[Items from a data source]

------

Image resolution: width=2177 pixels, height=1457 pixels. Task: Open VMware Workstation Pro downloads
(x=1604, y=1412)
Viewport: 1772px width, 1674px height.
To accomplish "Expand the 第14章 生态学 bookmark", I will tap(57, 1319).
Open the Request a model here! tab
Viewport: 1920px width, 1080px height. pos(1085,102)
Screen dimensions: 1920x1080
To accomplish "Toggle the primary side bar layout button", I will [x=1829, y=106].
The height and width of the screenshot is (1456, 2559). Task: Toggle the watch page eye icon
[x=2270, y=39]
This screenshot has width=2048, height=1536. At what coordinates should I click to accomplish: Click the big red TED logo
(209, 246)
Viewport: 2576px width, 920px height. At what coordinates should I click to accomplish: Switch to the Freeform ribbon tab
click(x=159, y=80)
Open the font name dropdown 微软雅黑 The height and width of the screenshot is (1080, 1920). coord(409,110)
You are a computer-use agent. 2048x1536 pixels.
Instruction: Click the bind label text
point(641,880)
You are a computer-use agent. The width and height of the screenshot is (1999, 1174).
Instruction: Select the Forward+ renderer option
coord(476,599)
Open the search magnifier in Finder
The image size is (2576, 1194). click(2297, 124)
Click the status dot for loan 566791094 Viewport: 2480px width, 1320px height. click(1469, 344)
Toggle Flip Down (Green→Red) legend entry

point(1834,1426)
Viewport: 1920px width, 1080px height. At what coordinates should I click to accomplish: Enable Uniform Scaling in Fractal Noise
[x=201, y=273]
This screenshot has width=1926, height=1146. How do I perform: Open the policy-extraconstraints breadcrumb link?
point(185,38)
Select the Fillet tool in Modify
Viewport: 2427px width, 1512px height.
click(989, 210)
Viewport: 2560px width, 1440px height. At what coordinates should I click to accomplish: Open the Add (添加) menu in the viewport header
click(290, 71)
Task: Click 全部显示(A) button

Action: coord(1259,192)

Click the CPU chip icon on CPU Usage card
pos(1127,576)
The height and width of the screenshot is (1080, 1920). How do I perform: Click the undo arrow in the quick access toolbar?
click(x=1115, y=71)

------

# HOW TO COMPLETE THIS TASK
Write out the records in full, word for word.

# REPLY
Image resolution: width=2177 pixels, height=1457 pixels. Task: Open VMware Workstation Pro downloads
(x=1604, y=1412)
Viewport: 1772px width, 1674px height.
To accomplish "Expand the 第14章 生态学 bookmark", I will tap(57, 1319).
Open the Request a model here! tab
Viewport: 1920px width, 1080px height. pos(1085,102)
Screen dimensions: 1920x1080
To accomplish "Toggle the primary side bar layout button", I will [x=1829, y=106].
The height and width of the screenshot is (1456, 2559). Task: Toggle the watch page eye icon
[x=2270, y=39]
This screenshot has width=2048, height=1536. At what coordinates should I click to accomplish: Click the big red TED logo
(209, 246)
Viewport: 2576px width, 920px height. At what coordinates should I click to accomplish: Switch to the Freeform ribbon tab
click(x=159, y=80)
Open the font name dropdown 微软雅黑 The height and width of the screenshot is (1080, 1920). coord(409,110)
You are a computer-use agent. 2048x1536 pixels.
Instruction: Click the bind label text
point(641,880)
You are a computer-use agent. The width and height of the screenshot is (1999, 1174).
Instruction: Select the Forward+ renderer option
coord(476,599)
Open the search magnifier in Finder
The image size is (2576, 1194). click(2297, 124)
Click the status dot for loan 566791094 Viewport: 2480px width, 1320px height. click(1469, 344)
Toggle Flip Down (Green→Red) legend entry

point(1834,1426)
Viewport: 1920px width, 1080px height. At what coordinates should I click to accomplish: Enable Uniform Scaling in Fractal Noise
[x=201, y=273]
This screenshot has width=1926, height=1146. How do I perform: Open the policy-extraconstraints breadcrumb link?
point(185,38)
Select the Fillet tool in Modify
Viewport: 2427px width, 1512px height.
click(989, 210)
Viewport: 2560px width, 1440px height. At what coordinates should I click to accomplish: Open the Add (添加) menu in the viewport header
click(290, 71)
Task: Click 全部显示(A) button

Action: coord(1259,192)

Click the CPU chip icon on CPU Usage card
pos(1127,576)
The height and width of the screenshot is (1080, 1920). How do I perform: Click the undo arrow in the quick access toolbar?
click(x=1115, y=71)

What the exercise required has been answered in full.